今年4月に入り、東大や東工大を中心とした8つの大学は、22年6月の決定を覆すためのプロジェクトチームを結成。同19日から、加盟校の一部の大学や大学院に対し、オンラインでの集計ツールの「グーグルフォーム」を用いた署名活動を開始した。5月17日までに、関東学連規約の臨時総会の開催条件にあたる「代表委員(加盟校の代表者)の3分の1以上」の賛同票を獲得(※2)。6月1日、関東学連に対し、臨時総会開催の要望書を提出した。しかし同5日には、賛同した加盟校の数を大学/大学院および男女別で再集計するように求められたという。プロジェクトチームは同9日に再提出。その3日後に「臨時総会の方法を検討する」と連絡を受けたが、関東学連から同22日に再び連絡があり、臨時総会開催に賛同する加盟校の直筆の署名と押印をした書類を再提出するように指示を受けた。
そうした中、同28日の代表委員総会当日の午前、関東学連は加盟校に対し、10月14日の箱根駅伝予選会の要項を送付。午後の総会を経て、第100回大会で連合チームが編成されないことが公式ホームページ上で発表された。
プロジェクトチームは、臨時総会の開催を要求する中、今回の発表に至ったことに違和感を覚えた。その後も署名活動を続け、7月20日に臨時総会開催の要望書を再提出。同26日、ようやく開催を検討する旨の回答を得た。
25年1月の第101回大会での連合チームの編成可否は現時点で未定。学連内では、箱根駅伝に出場した経験を各大学に還元し、チームの強化につなげていくという当初の目的が薄れていると指摘する声もあり、先行きは不透明となっている。本紙は7月中旬、関東学連に対し、第100回大会で連合チームを編成しないことに至った経緯について取材を申し入れたが、学連からの回答はなかった。
■「議論の場が設けられなかった」
学生が不満をもらす理由は、連合チームの非編成の発表に至った過程に問題があると感じるためだ。東大大学院の学生は「より学生の意見が届きやすい体制にしてほしい」と訴える。今回の過程に関して、3つの問題があると指摘する。
1つ目は連合チームの編成可否を巡る議論の場が、十分に設けられなかったこと。関東学連の規約では、代表委員総会が開催される2週間前までに、会議の議事内容を通達する必要があると明記されている。しかし、昨年6月、今年6月ともに、会議の議事内容を示した資料は前日や当日の朝にしか送付されなかった。「各大学で十分に議論する時間がとれなかった」との声があがっている。
2つ目は承認/不承認の票数が議事録に明記されていないことだ。代表委員総会で採決をとる際はグーグルのオンラインフォームが用いられており、会議中に各加盟校の代表者が承認/不承認を送信する。その際、最終的な票数は明らかにされず、後日送付される議事録でも明示されていない。ある大学の監督は「どれだけの賛成、反対で決まったのかが公開されていない。少なくとも、議事録には絶対に必要」と指摘する。
════════
課題 1 :: 連合チームを巡る本文にある次の一文を英語に訳しなさい。「ある大学の監督は「どれだけの賛成、反対で決まったのかが公開されていない。少なくとも、議事録には絶対に必要」と指摘する。」
課題 2 :: 連合チームを巡る本文から、「今年4月に入り、東大や東工大」を含む語句で始まり「提出するように指示を受けた。」の後で終わる部分を書き出しなさい。その際、「プロジェクトチーム」を「作業部会」に置き換えること。
課題 3 :: 連合チームを巡る本文で「1つ目は連合チームの」から始まる段落を、主な事実を残して箇条書きにまとめなさい。

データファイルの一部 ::
════════
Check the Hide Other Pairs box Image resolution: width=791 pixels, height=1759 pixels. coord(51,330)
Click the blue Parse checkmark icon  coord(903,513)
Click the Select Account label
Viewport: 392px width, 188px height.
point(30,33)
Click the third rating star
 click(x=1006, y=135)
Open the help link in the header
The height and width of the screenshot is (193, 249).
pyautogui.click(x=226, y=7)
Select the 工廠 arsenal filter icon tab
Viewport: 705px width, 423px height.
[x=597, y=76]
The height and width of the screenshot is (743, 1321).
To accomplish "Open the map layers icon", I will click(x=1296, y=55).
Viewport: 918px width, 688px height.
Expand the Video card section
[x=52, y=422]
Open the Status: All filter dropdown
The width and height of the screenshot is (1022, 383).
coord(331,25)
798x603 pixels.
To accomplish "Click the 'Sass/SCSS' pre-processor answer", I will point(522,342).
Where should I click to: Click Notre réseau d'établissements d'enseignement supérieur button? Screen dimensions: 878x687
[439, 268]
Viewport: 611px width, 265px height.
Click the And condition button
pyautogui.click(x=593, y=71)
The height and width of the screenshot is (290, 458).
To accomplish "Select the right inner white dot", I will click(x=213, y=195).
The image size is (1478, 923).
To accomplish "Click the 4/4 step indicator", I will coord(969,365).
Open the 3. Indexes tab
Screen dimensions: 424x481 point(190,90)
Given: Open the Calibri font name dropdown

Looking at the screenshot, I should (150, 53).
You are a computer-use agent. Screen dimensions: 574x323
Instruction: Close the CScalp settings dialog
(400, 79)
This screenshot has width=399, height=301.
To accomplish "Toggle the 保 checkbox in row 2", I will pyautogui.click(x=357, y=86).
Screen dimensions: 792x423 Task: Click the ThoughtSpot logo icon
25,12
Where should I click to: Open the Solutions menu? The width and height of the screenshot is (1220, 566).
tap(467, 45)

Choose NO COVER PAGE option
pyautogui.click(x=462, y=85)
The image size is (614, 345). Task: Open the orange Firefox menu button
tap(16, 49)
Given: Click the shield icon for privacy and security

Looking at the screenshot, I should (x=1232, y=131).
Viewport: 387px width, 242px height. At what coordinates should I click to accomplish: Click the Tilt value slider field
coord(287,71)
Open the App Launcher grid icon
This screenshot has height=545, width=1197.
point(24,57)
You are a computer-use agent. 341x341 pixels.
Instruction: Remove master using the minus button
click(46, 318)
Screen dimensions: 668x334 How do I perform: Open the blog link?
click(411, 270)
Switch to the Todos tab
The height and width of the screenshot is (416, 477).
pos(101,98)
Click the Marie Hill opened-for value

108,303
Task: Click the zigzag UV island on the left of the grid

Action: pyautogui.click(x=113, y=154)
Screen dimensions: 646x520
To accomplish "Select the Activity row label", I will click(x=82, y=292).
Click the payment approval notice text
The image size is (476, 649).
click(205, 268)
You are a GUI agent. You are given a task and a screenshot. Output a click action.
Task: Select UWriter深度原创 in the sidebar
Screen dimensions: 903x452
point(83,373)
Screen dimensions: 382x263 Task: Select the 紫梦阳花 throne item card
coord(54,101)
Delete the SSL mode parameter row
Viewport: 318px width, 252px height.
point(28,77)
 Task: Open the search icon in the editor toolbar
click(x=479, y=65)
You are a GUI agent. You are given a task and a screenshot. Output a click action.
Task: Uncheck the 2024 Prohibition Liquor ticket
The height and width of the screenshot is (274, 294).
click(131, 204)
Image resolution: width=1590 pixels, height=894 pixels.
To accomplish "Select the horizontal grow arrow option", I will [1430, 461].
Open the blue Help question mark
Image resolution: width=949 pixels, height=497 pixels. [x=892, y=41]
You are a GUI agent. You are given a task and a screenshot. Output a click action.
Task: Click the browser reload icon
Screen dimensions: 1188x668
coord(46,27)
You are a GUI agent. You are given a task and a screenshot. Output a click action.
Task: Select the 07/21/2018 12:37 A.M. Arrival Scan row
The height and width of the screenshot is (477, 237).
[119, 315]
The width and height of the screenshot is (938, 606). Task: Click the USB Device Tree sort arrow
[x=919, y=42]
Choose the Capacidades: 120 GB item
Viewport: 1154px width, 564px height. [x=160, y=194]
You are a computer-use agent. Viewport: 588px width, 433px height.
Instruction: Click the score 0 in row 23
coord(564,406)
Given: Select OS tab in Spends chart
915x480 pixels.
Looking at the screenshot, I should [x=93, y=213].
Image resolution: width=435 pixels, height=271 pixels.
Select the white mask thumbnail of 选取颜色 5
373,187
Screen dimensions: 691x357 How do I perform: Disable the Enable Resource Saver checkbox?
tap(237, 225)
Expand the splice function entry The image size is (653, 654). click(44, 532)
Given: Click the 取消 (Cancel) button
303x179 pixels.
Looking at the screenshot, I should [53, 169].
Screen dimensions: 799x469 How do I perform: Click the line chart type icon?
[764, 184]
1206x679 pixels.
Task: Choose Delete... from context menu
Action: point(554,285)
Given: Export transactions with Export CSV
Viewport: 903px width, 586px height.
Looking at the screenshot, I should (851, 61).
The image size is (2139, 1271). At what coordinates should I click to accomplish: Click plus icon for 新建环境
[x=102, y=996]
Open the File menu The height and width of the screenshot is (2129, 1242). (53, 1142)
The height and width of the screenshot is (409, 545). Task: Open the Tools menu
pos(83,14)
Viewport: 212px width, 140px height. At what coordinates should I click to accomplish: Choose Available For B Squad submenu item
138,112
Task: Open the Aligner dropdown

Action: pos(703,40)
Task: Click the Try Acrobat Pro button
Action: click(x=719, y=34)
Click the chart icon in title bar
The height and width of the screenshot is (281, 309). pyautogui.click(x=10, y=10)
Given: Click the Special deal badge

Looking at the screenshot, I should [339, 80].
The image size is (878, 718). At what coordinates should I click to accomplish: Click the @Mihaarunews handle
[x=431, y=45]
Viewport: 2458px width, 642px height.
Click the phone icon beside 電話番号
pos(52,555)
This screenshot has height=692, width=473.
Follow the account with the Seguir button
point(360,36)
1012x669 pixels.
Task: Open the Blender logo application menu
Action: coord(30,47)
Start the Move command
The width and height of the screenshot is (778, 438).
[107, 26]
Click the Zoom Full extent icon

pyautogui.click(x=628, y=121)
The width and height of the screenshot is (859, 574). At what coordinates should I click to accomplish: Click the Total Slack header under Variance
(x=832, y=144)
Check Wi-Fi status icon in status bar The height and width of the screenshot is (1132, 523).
════════
正答 1 :: A coach at one university points out, "It has not been made public how many votes for and against decided the matter. At the very least, it is absolutely necessary in the minutes."

正答 2 ::
今年4月に入り、東大や東工大を中心とした8つの大学は、22年6月の決定を覆すための作業部会を結成。同19日から、加盟校の一部の大学や大学院に対し、オンラインでの集計ツールの「グーグルフォーム」を用いた署名活動を開始した。5月17日までに、関東学連規約の臨時総会の開催条件にあたる「代表委員(加盟校の代表者)の3分の1以上」の賛同票を獲得(※2)。6月1日、関東学連に対し、臨時総会開催の要望書を提出した。しかし同5日には、賛同した加盟校の数を大学/大学院および男女別で再集計するように求められたという。作業部会は同9日に再提出。その3日後に「臨時総会の方法を検討する」と連絡を受けたが、関東学連から同22日に再び連絡があり、臨時総会開催に賛同する加盟校の直筆の署名と押印をした書類を再提出するように指示を受けた。

正答 3 ::
・1つ目の問題は、連合チームの編成可否を巡る議論の場が十分に設けられなかったこと。
・関東学連の規約では、代表委員総会の2週間前までに議事内容を通達する必要がある。
・しかし昨年6月、今年6月ともに、議事内容の資料は前日や当日の朝にしか送付されなかった。
・「各大学で十分に議論する時間がとれなかった」との声があがっている。